:: SHORT TASK ::
Print each of the entries below verbatim, keeping every line unchanged.

--- START RECORDS SHOWN ---

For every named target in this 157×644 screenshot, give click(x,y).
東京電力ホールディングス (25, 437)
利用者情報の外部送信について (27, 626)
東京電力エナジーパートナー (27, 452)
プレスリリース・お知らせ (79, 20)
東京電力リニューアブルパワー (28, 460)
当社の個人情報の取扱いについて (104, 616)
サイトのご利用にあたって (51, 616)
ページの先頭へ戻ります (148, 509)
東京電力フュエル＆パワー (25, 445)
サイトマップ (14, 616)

--- END RECORDS SHOWN ---

:: EXPECTED OUTPUT ::
For every named target in this 157×644 screenshot, give click(x,y).
東京電力ホールディングス (25, 437)
利用者情報の外部送信について (27, 626)
東京電力エナジーパートナー (27, 452)
プレスリリース・お知らせ (79, 20)
東京電力リニューアブルパワー (28, 460)
当社の個人情報の取扱いについて (104, 616)
サイトのご利用にあたって (51, 616)
ページの先頭へ戻ります (148, 509)
東京電力フュエル＆パワー (25, 445)
サイトマップ (14, 616)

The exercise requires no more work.